Requirement:
In the legal opinion below, write out word for word the passage starting at "Subject to the" and ending at "State of Delaware.".

[Opening Selected excerpt section]

We have examined such documents and considered such legal matters as we have deemed necessary and relevant as the basis for the opinions set forth below. With respect to such examination, we have assumed the genuineness of all signatures, the authenticity of all documents submitted to us as originals, the conformity to original documents of all documents submitted to us as reproduced or certified copies and the authenticity of the originals of those latter documents. As to questions of fact material to the opinions set forth below, we have, to the extent deemed appropriate, relied upon certain representations of certain officers and employees of the Company.

 

Subject to the foregoing and the other matters set forth herein, we are of the opinion that, as of the date hereof:

 

1. When the Shares shall have been duly registered on the books of the transfer agent and registrar therefor in the name or on behalf of the underwriters of the Offering, and have been issued by the Company against payment therefor (not less than par value) pursuant to the terms of the form of underwriting agreement most recently filed as an exhibit to the Registration Statement (the “Underwriting Agreement”), the Shares will be validly issued, fully paid and nonassessable. In rendering the foregoing opinion, we have assumed that the Company will comply with all applicable notice requirements regarding uncertificated shares provided in the General Corporation Law of the State of Delaware.

 

2. The Representative’s Warrant, when issued pursuant to the terms of the Underwriting Agreement, will be the binding obligation of the Company.

 

3. The Representative’s Warrant Shares, when paid for and issued in accordance with the terms of the Representative’s Warrant as described in the Registration Statement, will be validly issued, fully paid and non-assessable.

[Closing Selected excerpt section]
[Opening Dataset content section]

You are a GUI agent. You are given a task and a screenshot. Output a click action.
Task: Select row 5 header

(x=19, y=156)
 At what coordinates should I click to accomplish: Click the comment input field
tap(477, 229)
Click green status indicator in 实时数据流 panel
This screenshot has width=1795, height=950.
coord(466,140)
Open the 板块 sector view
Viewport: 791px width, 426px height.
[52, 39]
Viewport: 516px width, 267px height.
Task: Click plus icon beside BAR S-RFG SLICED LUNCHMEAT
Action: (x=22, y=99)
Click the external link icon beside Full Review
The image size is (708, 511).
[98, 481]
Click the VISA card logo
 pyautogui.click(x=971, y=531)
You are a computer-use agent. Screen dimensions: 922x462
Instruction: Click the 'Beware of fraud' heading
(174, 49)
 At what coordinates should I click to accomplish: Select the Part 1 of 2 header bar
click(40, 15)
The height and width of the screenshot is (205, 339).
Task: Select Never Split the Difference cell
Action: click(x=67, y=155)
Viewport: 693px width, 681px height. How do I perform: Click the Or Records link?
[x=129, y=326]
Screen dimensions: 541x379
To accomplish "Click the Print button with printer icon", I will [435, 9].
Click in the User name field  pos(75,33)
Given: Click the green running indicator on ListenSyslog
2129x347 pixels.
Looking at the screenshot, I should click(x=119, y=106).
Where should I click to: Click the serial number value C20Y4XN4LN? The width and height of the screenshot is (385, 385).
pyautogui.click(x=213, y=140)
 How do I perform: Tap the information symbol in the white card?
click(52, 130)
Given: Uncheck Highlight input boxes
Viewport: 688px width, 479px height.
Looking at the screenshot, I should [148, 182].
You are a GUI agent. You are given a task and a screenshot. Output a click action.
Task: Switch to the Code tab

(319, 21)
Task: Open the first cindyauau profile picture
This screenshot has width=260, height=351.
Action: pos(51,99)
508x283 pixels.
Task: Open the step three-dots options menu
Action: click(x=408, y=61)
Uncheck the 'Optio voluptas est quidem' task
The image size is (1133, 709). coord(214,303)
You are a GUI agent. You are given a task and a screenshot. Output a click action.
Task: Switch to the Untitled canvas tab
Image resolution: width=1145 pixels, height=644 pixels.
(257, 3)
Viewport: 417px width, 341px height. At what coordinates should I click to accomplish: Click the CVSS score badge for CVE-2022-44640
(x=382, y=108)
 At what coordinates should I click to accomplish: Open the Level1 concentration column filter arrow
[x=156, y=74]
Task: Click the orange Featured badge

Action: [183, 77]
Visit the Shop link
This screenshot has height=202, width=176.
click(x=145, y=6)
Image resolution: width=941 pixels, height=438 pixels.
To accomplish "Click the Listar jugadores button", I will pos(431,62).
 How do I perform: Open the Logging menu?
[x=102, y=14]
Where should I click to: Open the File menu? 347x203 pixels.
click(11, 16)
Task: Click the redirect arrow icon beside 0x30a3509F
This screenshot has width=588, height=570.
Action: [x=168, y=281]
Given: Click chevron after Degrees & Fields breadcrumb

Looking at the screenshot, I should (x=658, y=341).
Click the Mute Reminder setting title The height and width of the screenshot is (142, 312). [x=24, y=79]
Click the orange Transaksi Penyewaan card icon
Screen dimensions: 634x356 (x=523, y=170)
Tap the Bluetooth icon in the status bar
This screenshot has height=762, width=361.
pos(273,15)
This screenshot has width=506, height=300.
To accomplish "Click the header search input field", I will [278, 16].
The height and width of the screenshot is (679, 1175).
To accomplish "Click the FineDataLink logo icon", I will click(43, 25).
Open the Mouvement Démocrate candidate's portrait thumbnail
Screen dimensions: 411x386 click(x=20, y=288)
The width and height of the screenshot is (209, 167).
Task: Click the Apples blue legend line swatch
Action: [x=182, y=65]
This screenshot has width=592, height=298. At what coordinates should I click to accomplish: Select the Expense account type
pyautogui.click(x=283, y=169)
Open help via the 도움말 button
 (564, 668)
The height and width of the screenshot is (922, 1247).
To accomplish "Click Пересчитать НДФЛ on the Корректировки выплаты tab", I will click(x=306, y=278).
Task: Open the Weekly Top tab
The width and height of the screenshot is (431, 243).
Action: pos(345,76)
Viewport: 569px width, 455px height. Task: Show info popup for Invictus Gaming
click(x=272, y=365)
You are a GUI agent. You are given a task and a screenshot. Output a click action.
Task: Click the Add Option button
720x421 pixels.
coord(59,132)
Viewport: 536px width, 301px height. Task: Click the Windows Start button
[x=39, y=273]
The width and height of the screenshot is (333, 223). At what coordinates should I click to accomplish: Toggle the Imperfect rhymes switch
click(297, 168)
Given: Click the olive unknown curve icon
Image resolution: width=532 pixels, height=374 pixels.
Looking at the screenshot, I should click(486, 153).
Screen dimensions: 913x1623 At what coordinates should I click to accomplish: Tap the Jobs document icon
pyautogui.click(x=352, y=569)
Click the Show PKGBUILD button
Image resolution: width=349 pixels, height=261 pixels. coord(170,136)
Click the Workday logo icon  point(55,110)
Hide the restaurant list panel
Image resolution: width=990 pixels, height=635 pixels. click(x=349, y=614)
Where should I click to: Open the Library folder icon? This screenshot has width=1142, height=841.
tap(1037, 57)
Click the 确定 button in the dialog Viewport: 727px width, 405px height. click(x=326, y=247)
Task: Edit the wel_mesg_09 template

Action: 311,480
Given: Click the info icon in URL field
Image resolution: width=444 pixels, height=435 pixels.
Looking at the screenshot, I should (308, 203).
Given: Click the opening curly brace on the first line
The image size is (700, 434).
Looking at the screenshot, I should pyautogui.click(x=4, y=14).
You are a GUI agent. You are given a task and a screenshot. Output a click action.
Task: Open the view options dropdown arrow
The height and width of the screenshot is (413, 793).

[Closing Dataset content section]

Result:
Subject to the foregoing and the other matters set forth herein, we are of the opinion that, as of the date hereof:

 

1. When the Shares shall have been duly registered on the books of the transfer agent and registrar therefor in the name or on behalf of the underwriters of the Offering, and have been issued by the Company against payment therefor (not less than par value) pursuant to the terms of the form of underwriting agreement most recently filed as an exhibit to the Registration Statement (the “Underwriting Agreement”), the Shares will be validly issued, fully paid and nonassessable. In rendering the foregoing opinion, we have assumed that the Company will comply with all applicable notice requirements regarding uncertificated shares provided in the General Corporation Law of the State of Delaware.